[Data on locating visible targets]
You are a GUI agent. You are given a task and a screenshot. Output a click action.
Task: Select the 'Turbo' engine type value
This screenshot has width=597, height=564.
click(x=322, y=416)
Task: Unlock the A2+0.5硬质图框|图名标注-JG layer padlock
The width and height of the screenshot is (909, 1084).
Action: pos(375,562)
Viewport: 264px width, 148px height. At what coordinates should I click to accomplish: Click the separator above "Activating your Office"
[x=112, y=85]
==
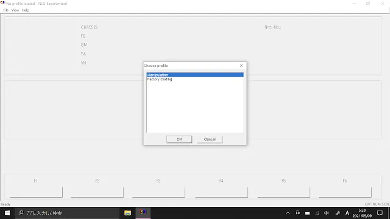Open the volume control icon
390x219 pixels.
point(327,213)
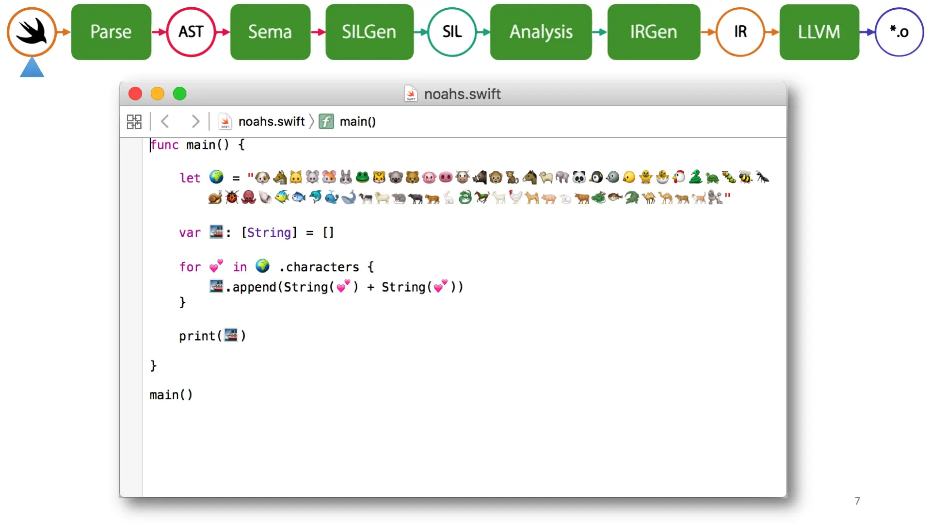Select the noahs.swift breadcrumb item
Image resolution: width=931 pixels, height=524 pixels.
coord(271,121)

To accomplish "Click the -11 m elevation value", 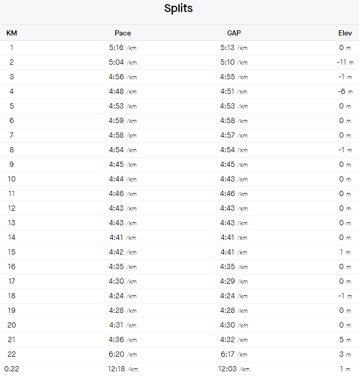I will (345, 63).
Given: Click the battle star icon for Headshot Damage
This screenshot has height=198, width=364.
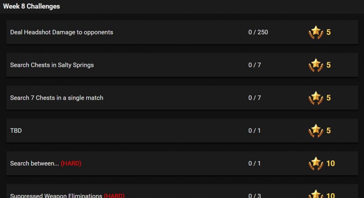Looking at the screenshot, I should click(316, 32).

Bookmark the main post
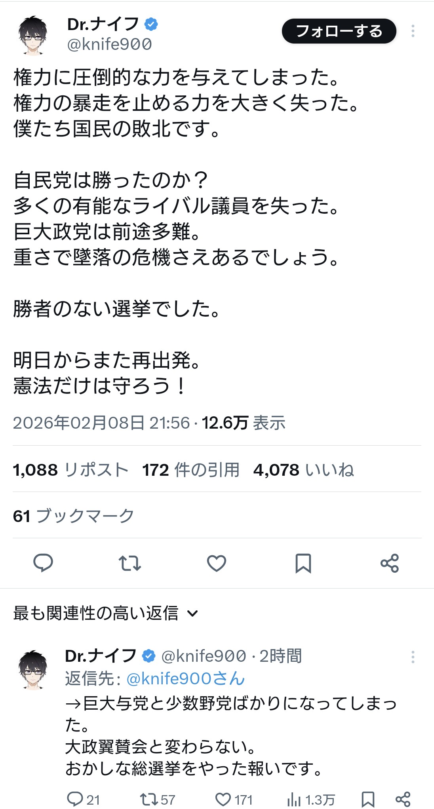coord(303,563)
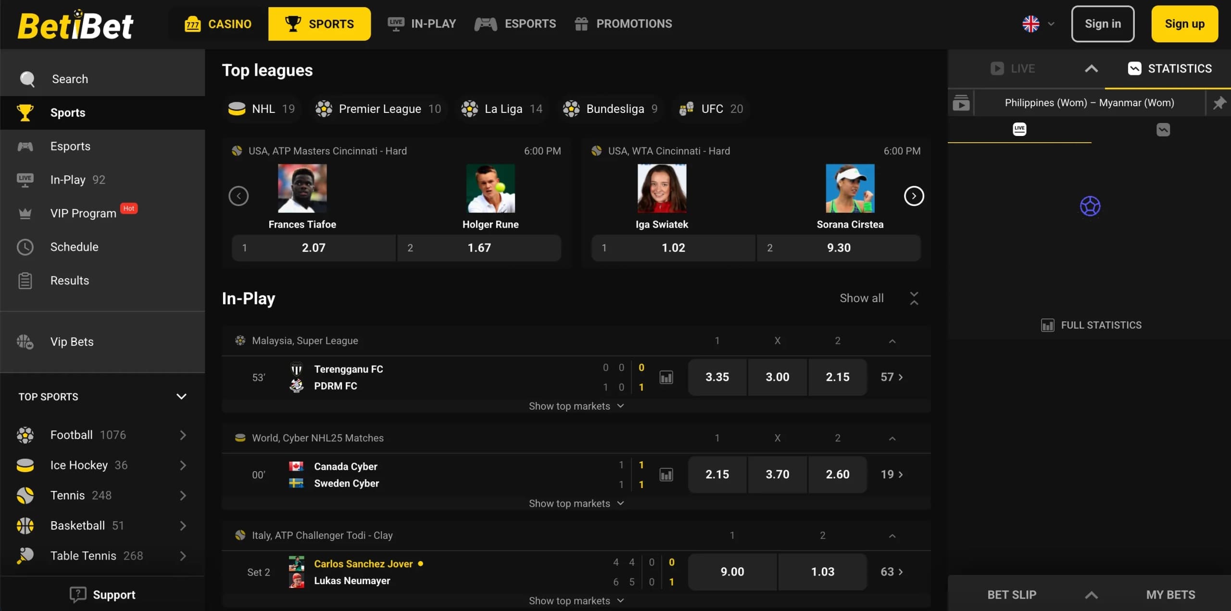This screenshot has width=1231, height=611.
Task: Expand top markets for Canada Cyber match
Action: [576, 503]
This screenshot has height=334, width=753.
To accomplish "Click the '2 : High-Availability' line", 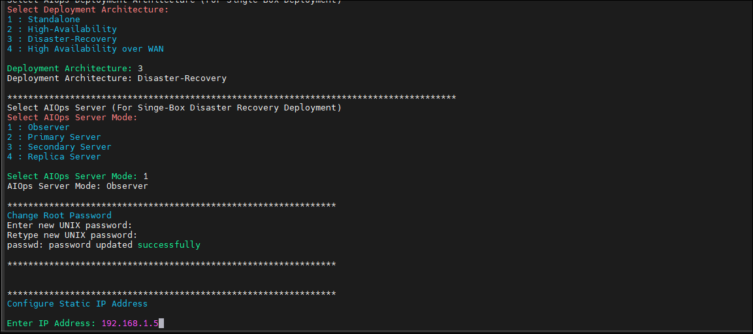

Exercise prompt — Could you convert the lines from the one with "Given: Click the" through the one with "Action: [576, 503]" into a Markdown table with columns Row and Line, skipping blank lines and leaving out the pictures?

Final result —
| Row | Line |
|---|---|
| 1 | Given: Click the battle star icon for Headshot Damage |
| 2 | This screenshot has height=198, width=364. |
| 3 | Looking at the screenshot, I should click(316, 32). |
| 4 | Bookmark the main post |
| 5 | coord(303,563) |
| 6 | This screenshot has width=1231, height=611. |
| 7 | Task: Expand top markets for Canada Cyber match |
| 8 | Action: [576, 503] |